# liquid soap ph



## visar0990 (Jan 28, 2016)

I've been experimenting on liquid soap lately, but there are a few things I'd like to know which I haven't been able to find anywhere on the internet, and I suppose you could give me some useful information on the subject.

I know that in handmade liquid soap either citric acid or boric acid is used in order to neutralize any unreacted potash that may be present at the end of the process and reduce the pH. But even so the pH still remains high in the finished product. What I would like to know is whether it is possible to obtain a pH level of around 5.5 starting from a handmade potash liquid soap, and if so, how. If not, what is the minimum pH value that can be obtained?


----------



## The Efficacious Gentleman (Jan 28, 2016)

The pH of any real soap that is not lye heavy will depend on the oils used to make it. One recipe can have a pH higher or lower than another. Which is why pH is actually not important in soap making. 

The important thing is excess lye - more lye than is needed to saponify all of the oils. 

You can have a pH of 9, 10, or even 11 or 12 and the soap can be totally safe and lovely. As long as there is no excess lye.

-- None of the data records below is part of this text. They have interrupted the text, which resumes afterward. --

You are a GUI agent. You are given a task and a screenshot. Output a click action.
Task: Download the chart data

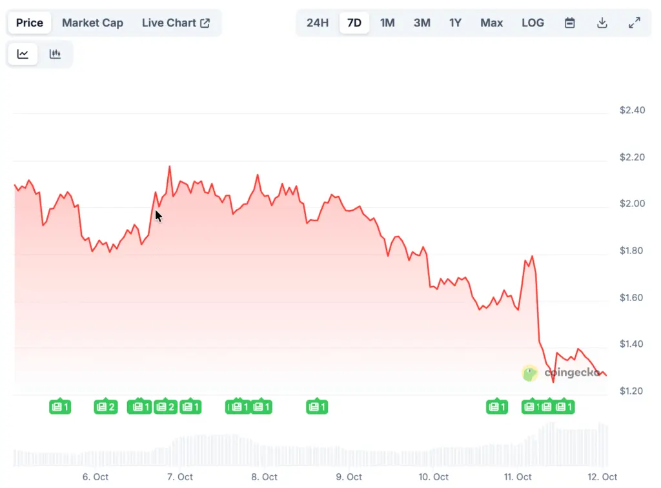[x=602, y=23]
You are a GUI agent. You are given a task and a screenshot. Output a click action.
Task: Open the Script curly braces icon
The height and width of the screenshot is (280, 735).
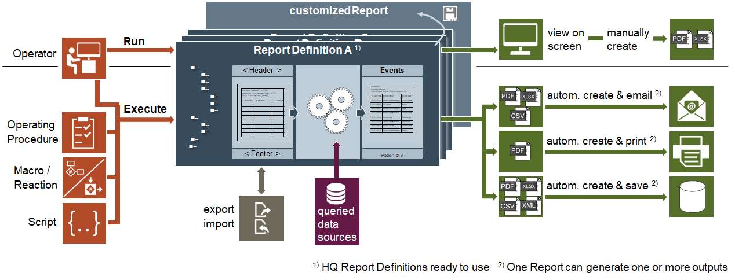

Edit to add - you will never get to pH 5.5 with any lye-based soap. It will always be alkaline, not even neutral. Acidic is totally out of the question


----------



## Susie (Jan 28, 2016)

In order to get a pH 5.5, you will have to make a synthetic detergent liquid.  Not soap.


----------



## DeeAnna (Jan 28, 2016)

"...What I would like to know is whether it is possible to obtain a pH level of around 5.5 starting from a handmade potash liquid soap..."

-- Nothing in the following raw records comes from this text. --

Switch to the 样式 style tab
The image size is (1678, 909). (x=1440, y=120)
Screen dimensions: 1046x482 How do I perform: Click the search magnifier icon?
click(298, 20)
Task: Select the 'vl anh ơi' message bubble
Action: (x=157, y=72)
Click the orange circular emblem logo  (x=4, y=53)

Absolutely not possible. Susie is correct.

"...If not, what is the minimum pH value that can be obtained?..."

The minimum pH for a lye-based liquid soap is the lowest pH that doesn't cause the soap to break down and separate. That will typically lie in the pH range given by The Gent, depending on the fatty acids in the soap. 

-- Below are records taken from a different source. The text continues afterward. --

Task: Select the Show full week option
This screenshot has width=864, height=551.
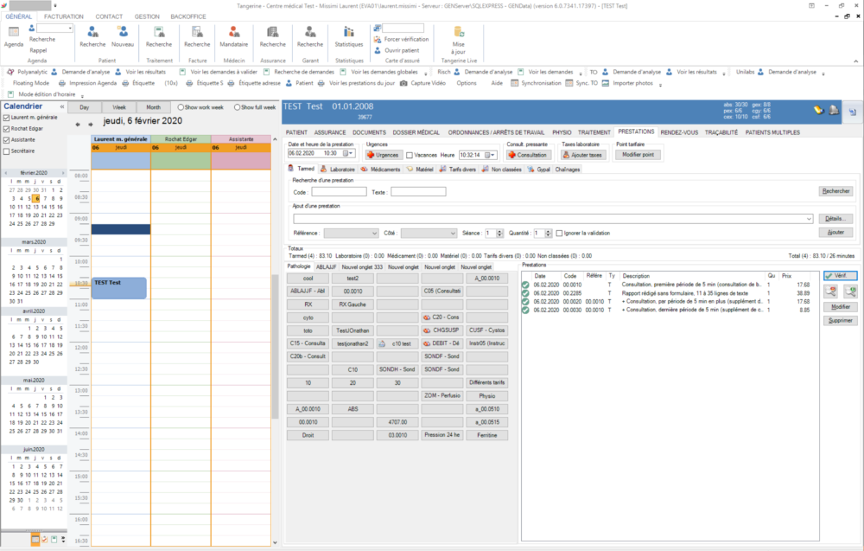Action: pos(238,107)
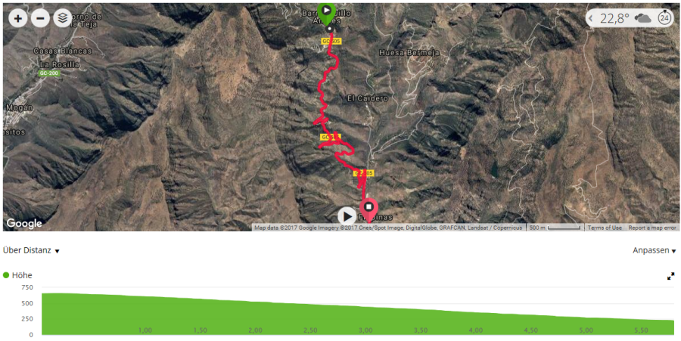This screenshot has height=341, width=681.
Task: Zoom out of the map
Action: pyautogui.click(x=40, y=18)
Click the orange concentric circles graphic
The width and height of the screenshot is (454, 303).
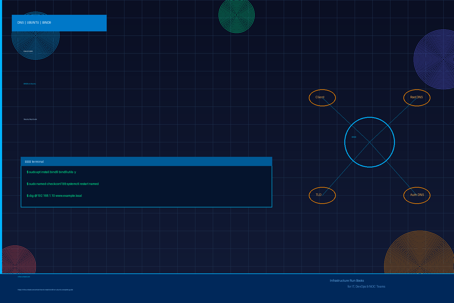(x=419, y=257)
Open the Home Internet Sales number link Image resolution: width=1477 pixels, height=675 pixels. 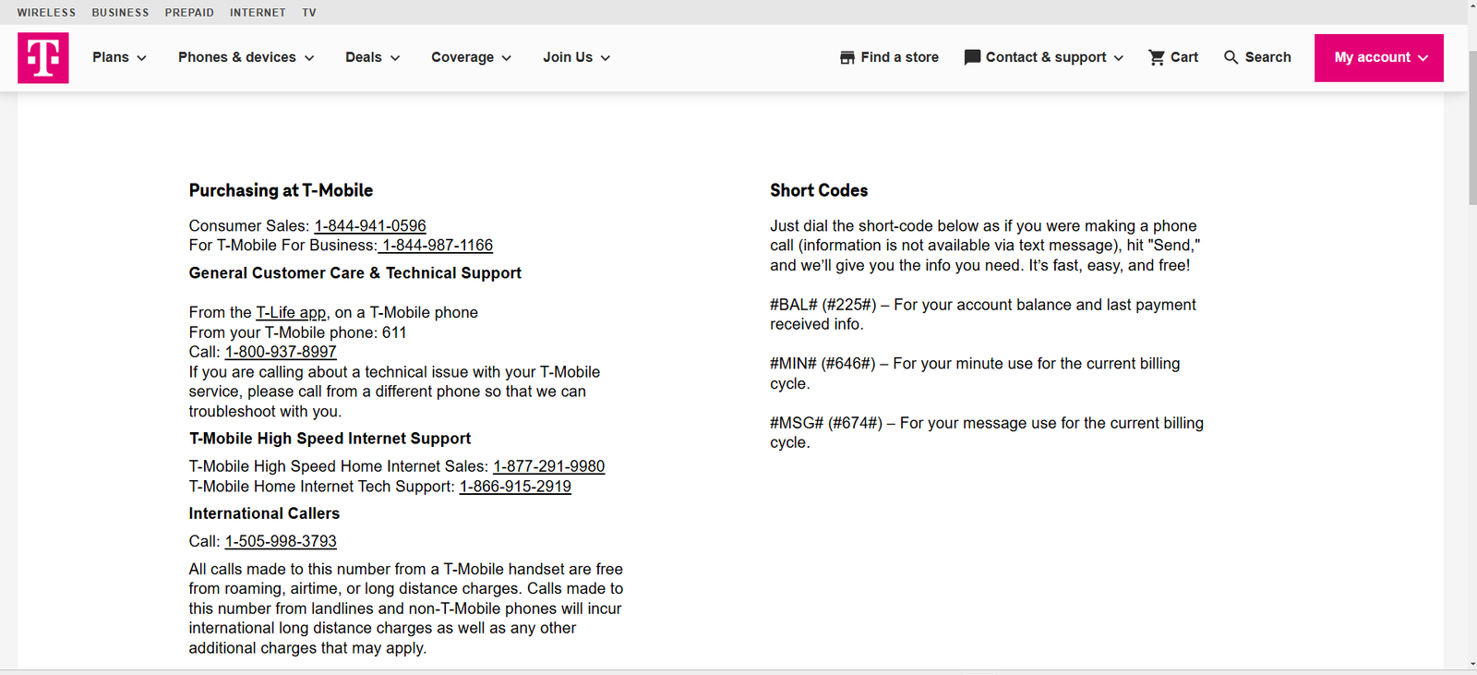548,466
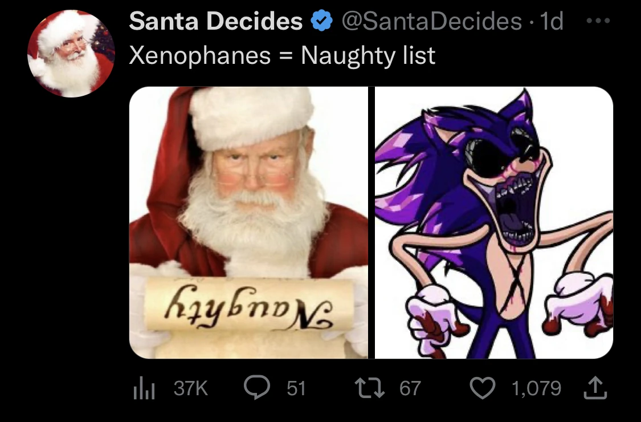Click the 1,079 likes count

[536, 389]
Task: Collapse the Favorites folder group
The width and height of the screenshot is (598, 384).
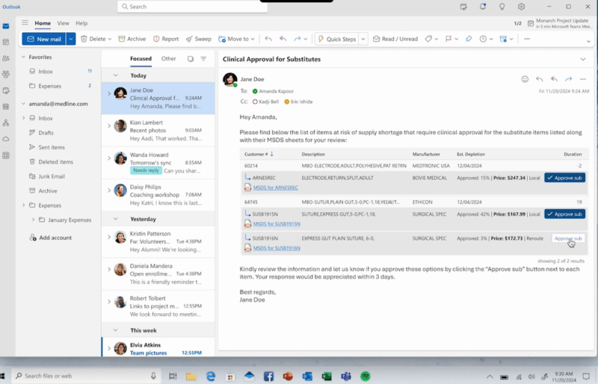Action: point(23,57)
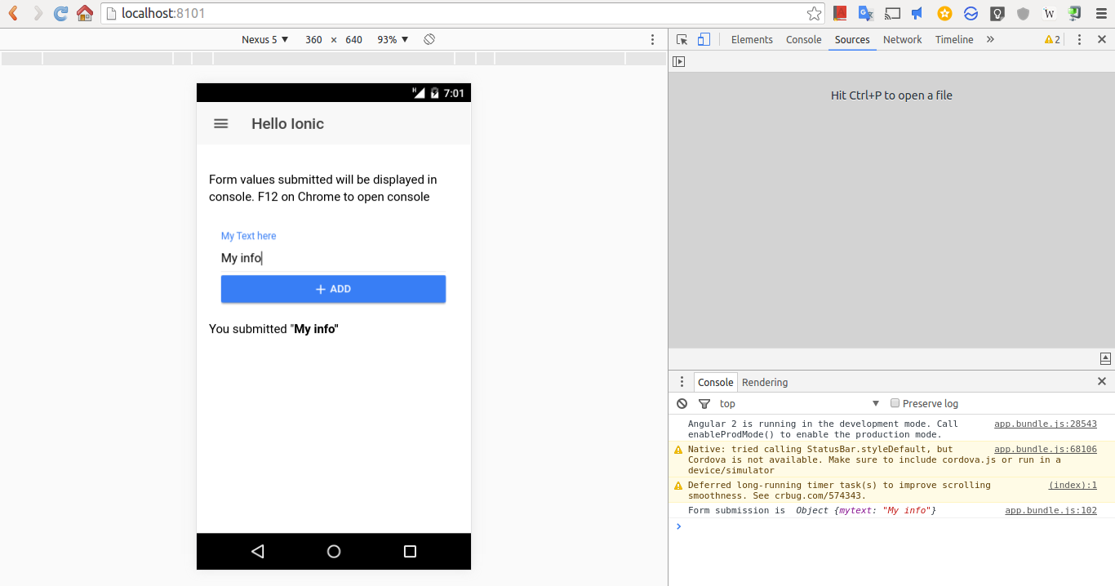The height and width of the screenshot is (586, 1115).
Task: Show more DevTools tabs via chevron
Action: pyautogui.click(x=990, y=39)
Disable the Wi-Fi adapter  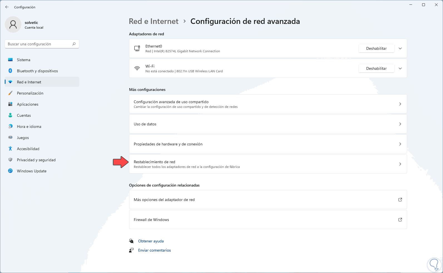click(x=376, y=68)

Some people have attempted to make a soap around pH 7, but they have to add surfactants to keep the product looking and functioning like liquid soap. By that time, it's not really a lye-based soap anymore; it's a syndet (synthetic detergent) mixture.

The term "potash" as used in a soaping context, means potassium carbonate (K2CO3). Most modern liquid soap is made with potassium hydroxide (KOH). KOH is more correctly caustic potash, just as sodium hydroxide (NaOH) is caustic soda.


----------



## visar0990 (Jan 29, 2016)

Thank You everyone.

Can you please explain me,is there a way to know if I have excess Koh on my liquid soap?


----------



## Susie (Jan 29, 2016)

When the soap is in paste form, you wet your finger, rub it on the paste, then touch it to your tongue.  If you get something akin to a shock from a battery, you have excess KOH.  This is known as the zap test.  It also works on bar soap.  You can also simply touch the tip of your tongue to the soap paste.


----------